Favia smentisce la candidatura.

Antonio Ingroia e la sua Rivoluzione Civile a caccia dei dissidenti del Movimento 5 Stelle vittime delle epurazione di Beppe Grillo. Niente di cui stupirsi, in effetti: è chiaro a tutti come il movimento arancione che ha raggruppato al suo interno tutta la ‘sinistra radicale’ (o presunta tale) con una spruzzata di società civile (un po’ venuta meno dopo l’addio dei professori di Alba) sia in competizione fondamentalmente con l’M5S e con Sel. E visto che nei sondaggi il gruppone stenta a decollare (l’ultimo li attesta al 3,4%), niente di meglio di qualche nome di grido per risollevarsi un po’ – soprattutto dopo che Grillo ha rispedito al mittente gli inviti a unire le forze.

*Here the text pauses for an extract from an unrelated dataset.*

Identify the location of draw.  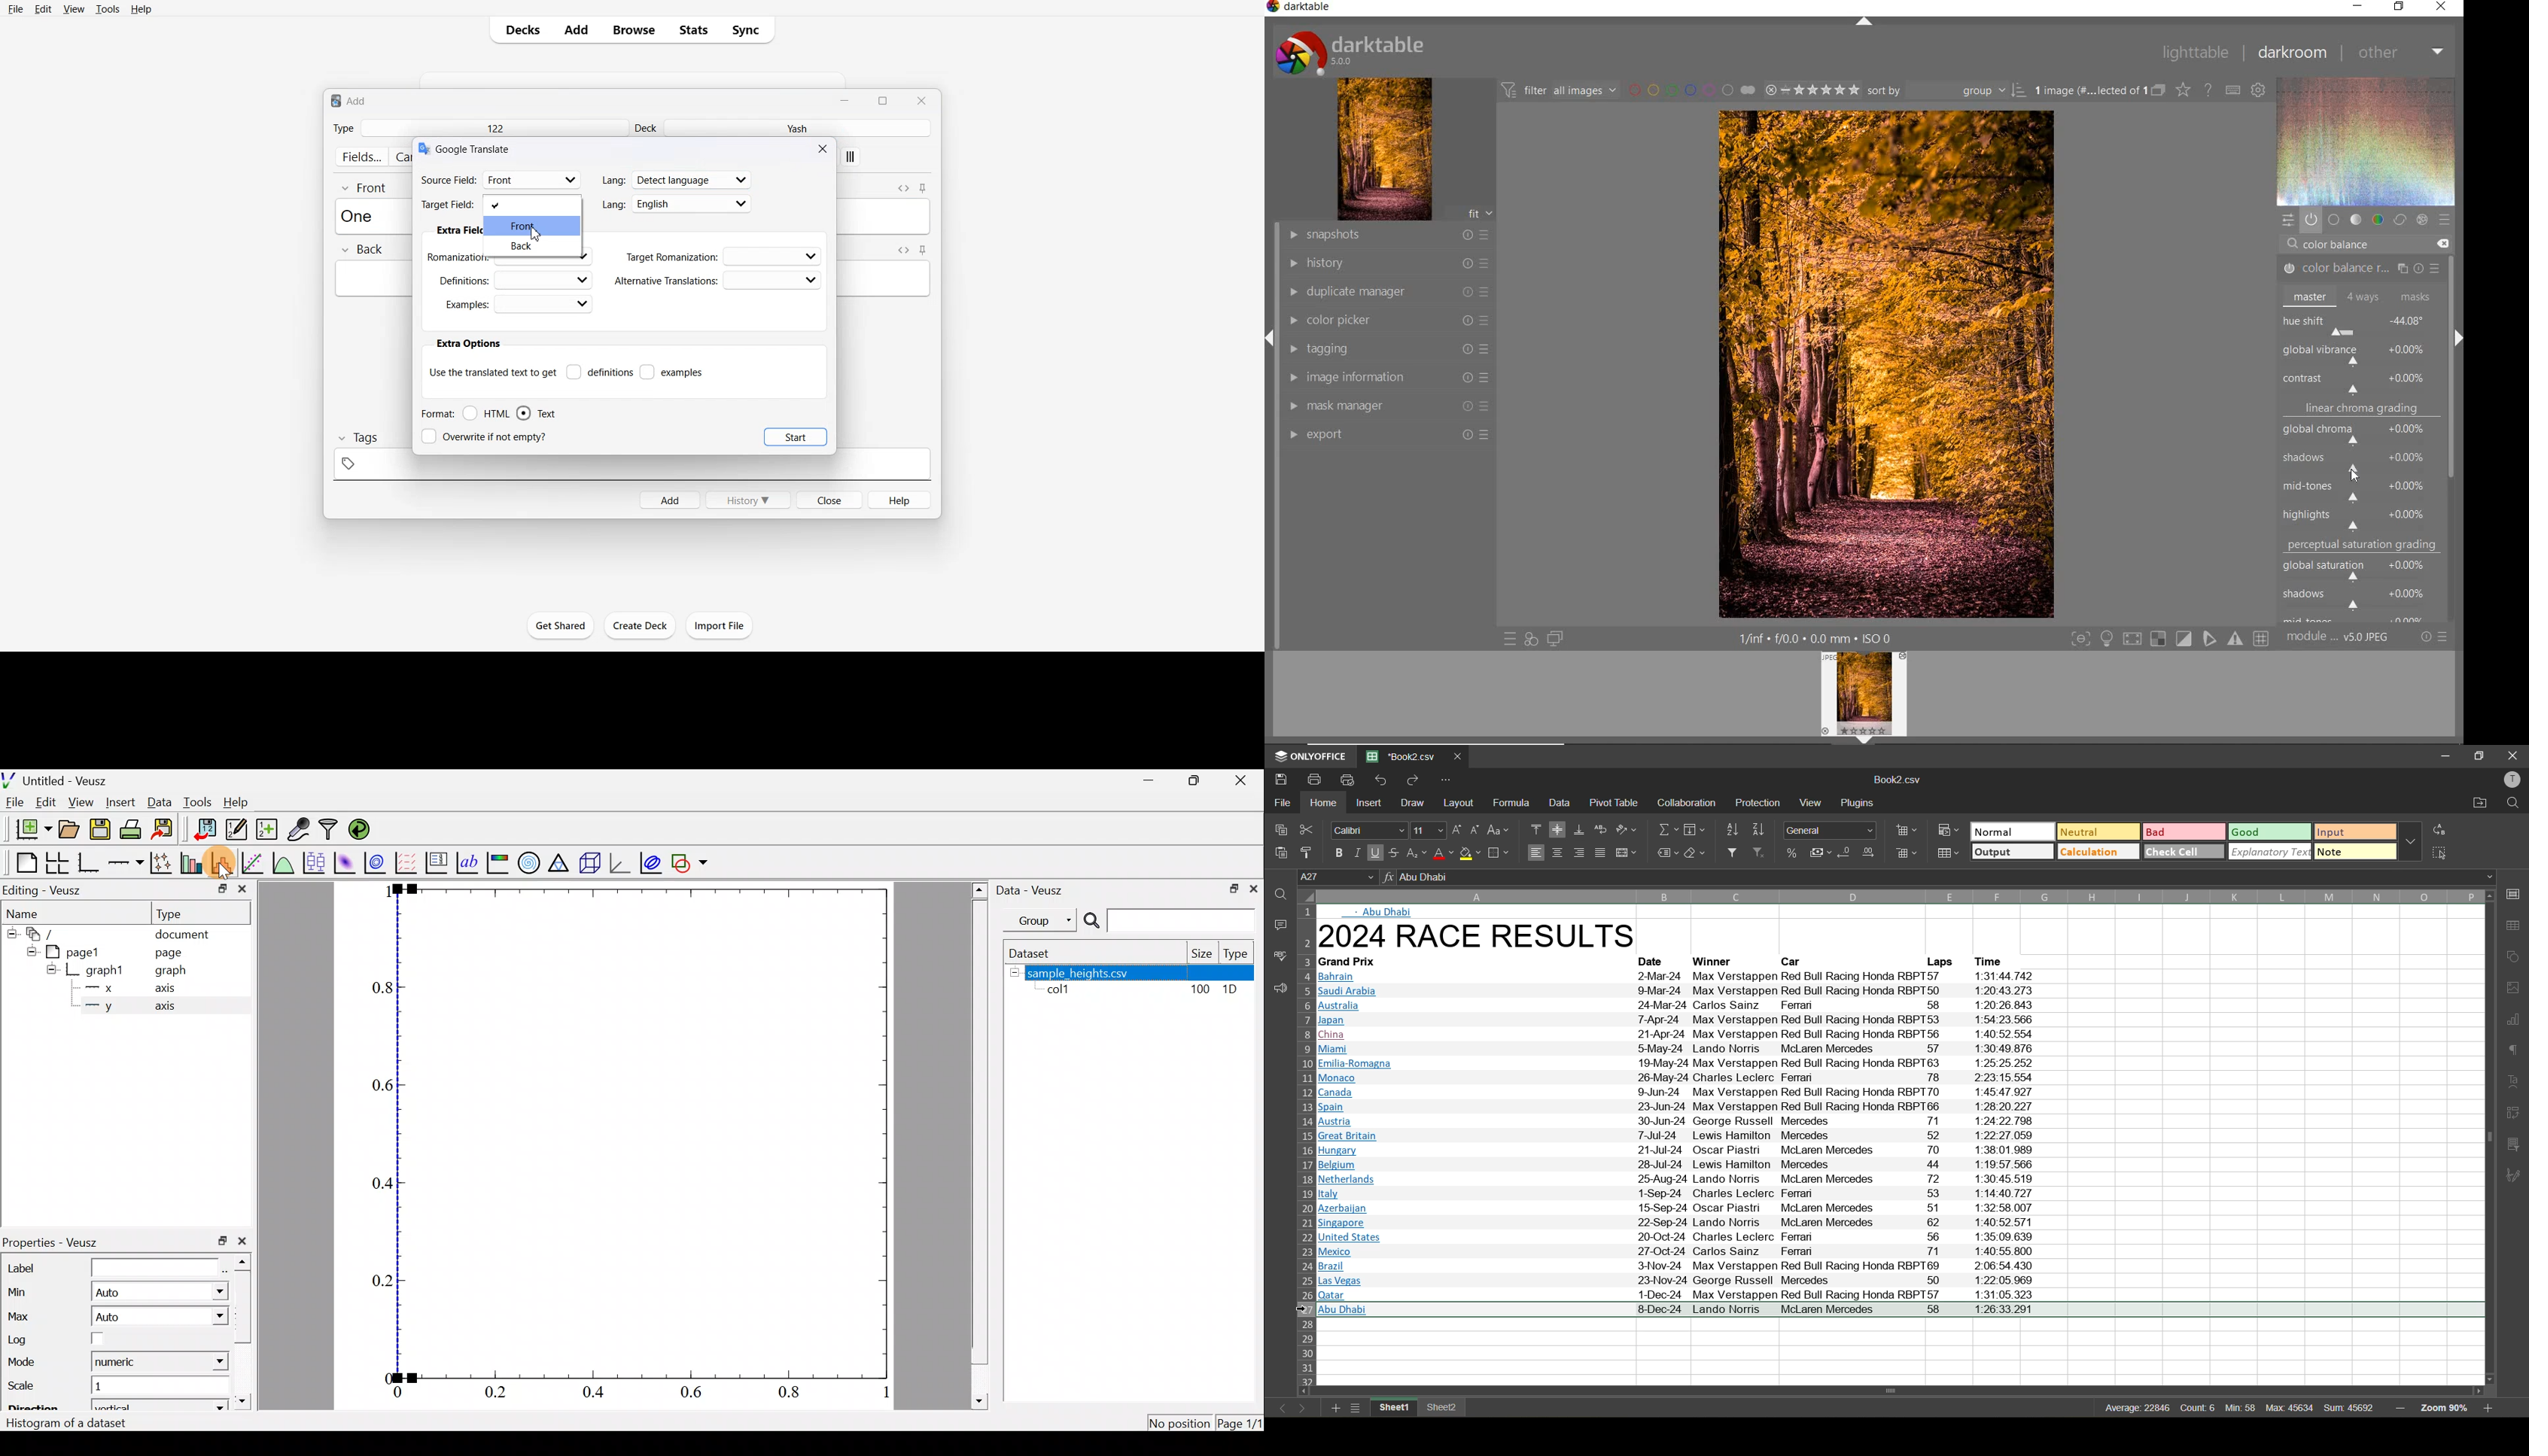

Obiettivo dell’inseguimento sono Giovanni Favia e Federica Salsi, ma per il momento la caccia non sembra dare risultati e lo stesso Favia dice che non sta facendo “passi personali” e che sta lavorando “solo con le persone scontente del Movimento 5 Stelle”. A quanto pare è Antonio Di Pietro che si sta spendendo in prima persona per ottenere la candidatura di Favia, a cui è stato proposta la posizione da capolista per l’Emilia Romagna, facendo anche imbestialire una sua fedelissima come Silvana Mura che vuole quel posto (essere capolista è l’unica speranza di essere eletti in una coalizione che stenta sul fronte dei consensi). Al centro dei contatti ci sarebbe anche l’altra dissidente celebre Federica Salsi, che qualcosa in più lo ammette: “Sono stata contattata da varie forze politiche, ma non mi candido al Parlamento. Non era mia intenzione farlo prima della cacciata e non intendo farlo ora. Ci tengo a finire il mio mandato in Comune a Bologna. A differenza di Grillo per me la parola data ha un valore. Tanto meno mi toccano le pressioni del suo amico Antonio Di Pietro”.

A quanto pare, quindi, è proprio il buon Tonino che sta lavorando più di altri a questa piccola opa sul M5S, ma senza ottenere grandi risultati. Tanto che qualcuno avrebbe cercato anche la ‘riserva’ Tavolazzi – storico ribelle – ma anche nel suo caso la trattativa non fa passi avanti. E quindi? Considerando che le mire di Favia sul Parlamento non sono un segreto (ma magari nel frattempo ha cambiato idea), si può prendere con le pinze questa notizia riportata dal Corriere.

Prendono corpo nuovi scenari che potrebbero aprire la strada a orizzonti molto più complessi rispetto a una semplice candidatura di qualche (ex) esponente di spicco grillino nelle liste di Ingroia. Si profila la nascita di un nuovo soggetto politico a livello nazionale: un’ala del movimento, delusa dalle scelte di Grillo e Casaleggio, sarebbe pronta a staccarsi dai Cinque Stelle e troverebbe «ospitalità» per le Politiche in «Rivoluzione Civile».

Da prendere con le pinze, appunto. Perché il tempo scarseggia e anzi forse è già finito, visto che le grandi manovre sulle candidature sono già cominciate e fare spazio a nomi nuovi non mirati sarebbe una bella complicazione.